## Your task
For each line below that holds "computer", return the line as it stands.

## Given data
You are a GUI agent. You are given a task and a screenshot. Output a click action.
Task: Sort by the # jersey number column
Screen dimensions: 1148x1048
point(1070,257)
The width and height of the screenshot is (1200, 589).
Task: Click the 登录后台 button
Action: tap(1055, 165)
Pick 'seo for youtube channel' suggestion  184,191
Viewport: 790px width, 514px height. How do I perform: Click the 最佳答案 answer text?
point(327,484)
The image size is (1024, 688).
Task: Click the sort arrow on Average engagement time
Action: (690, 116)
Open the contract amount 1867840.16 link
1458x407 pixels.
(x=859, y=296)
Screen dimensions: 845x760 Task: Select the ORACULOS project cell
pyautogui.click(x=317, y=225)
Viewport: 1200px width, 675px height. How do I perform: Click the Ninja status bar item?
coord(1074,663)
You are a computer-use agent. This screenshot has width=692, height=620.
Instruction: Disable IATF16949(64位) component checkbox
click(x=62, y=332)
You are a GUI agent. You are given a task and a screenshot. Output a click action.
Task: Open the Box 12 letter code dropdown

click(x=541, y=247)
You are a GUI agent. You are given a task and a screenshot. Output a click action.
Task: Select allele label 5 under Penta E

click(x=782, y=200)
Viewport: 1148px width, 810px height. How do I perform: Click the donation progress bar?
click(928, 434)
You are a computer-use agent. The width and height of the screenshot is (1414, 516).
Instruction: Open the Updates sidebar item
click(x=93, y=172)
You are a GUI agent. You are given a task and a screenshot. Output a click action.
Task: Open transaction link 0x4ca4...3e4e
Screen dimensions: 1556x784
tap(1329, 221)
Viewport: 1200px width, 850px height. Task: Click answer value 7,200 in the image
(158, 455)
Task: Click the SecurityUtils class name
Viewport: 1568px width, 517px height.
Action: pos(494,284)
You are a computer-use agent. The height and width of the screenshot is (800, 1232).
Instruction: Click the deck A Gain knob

## Output for this exercise
You are a computer-use agent. This screenshot has width=692, height=620.
You are a computer-use agent. The width and height of the screenshot is (1414, 516).
You are a computer-use agent. The height and width of the screenshot is (800, 1232).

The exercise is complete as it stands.